Abstract
BCKGROUND: One of the rare complications of brucellosis is mononuclear meningitis, which usually imitates systemic disease.
METHODS: Documents of patients with confirmed brucellar meningitis hospitalized in Sina Hospital (Western Iran) between 1988 – 2005 were collected.
RESULTS: The average age was 26.9. 64% were female and 36% were male. There were 25% confirmed cases in the spring, 21% in summer, 33% in autumn and 21% in winter.
Patient complaints in order of frequency were: headache (95%), vomiting (77%), fatigue (39%), myalgia (15%), movement disorders (15%), arthralgia (13%), sleepiness (13%), and aphasia (3%). The main clinical findings were: nuchal rigidity (74%), splenomegaly (49%), fever (41%), Kernig’s (41%), and Brudzinski’s signs (39%).
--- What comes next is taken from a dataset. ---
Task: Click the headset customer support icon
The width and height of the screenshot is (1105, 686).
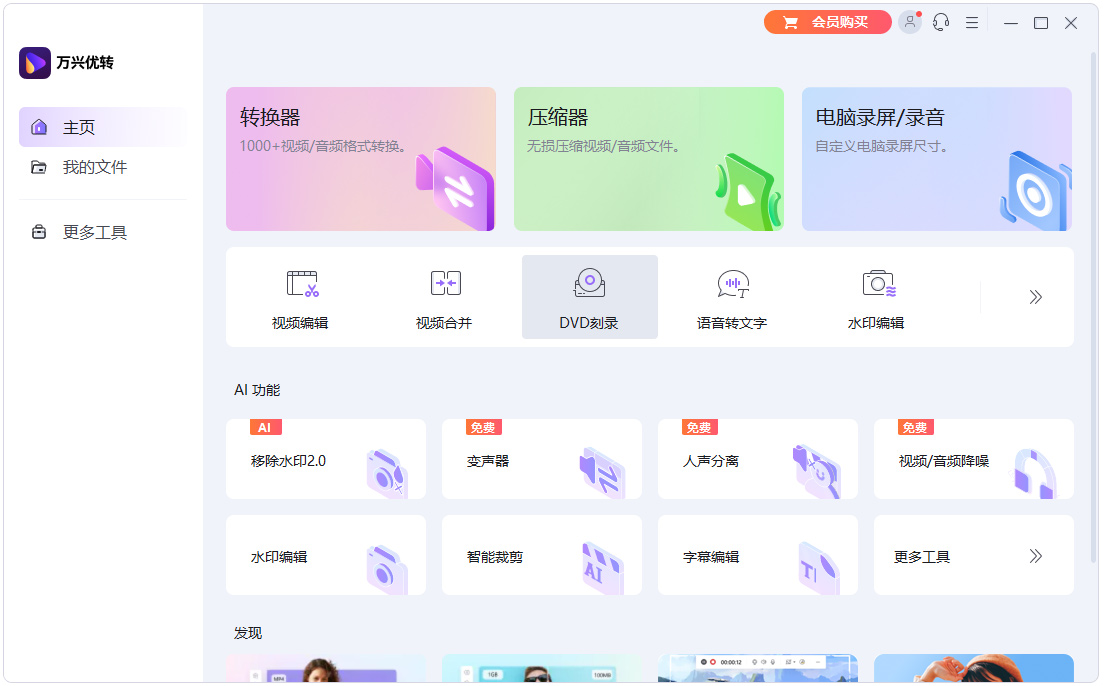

Lukopenia (WBC<4.5×109/L; 18%), leukocytosis (WBC>9.5×109/L; 20%), and anemia (hemoglobin level<13 g/dL in men and 12 g/dL in women) were detected in 16% of patients. The Wright agglutination test, with a titer of 1:80 to 1:1280 was present in the serum of all patients, CSF Wright test or Coombs test was positive in half of the patients. Blood, bone marrow and CSF cultures were positive in 6 out of 10 patients.
DISCUSSION: The epidemiological aspects of brucellar meningitis are similar to systemic brucellosis and, in most studies; there is no significant difference between them. The sex distribution of patients was different from most studies. Seasonal distribution of the disease did not follow seasonal distribution of systemic brucellosis, however, clinical findings or laboratory changes were similar to Turkey and other studies in Iran. A definite response, without complications and next recurrence, in this study, was achieved with co-trimoxasole plus rifampin for 45 days of therapy.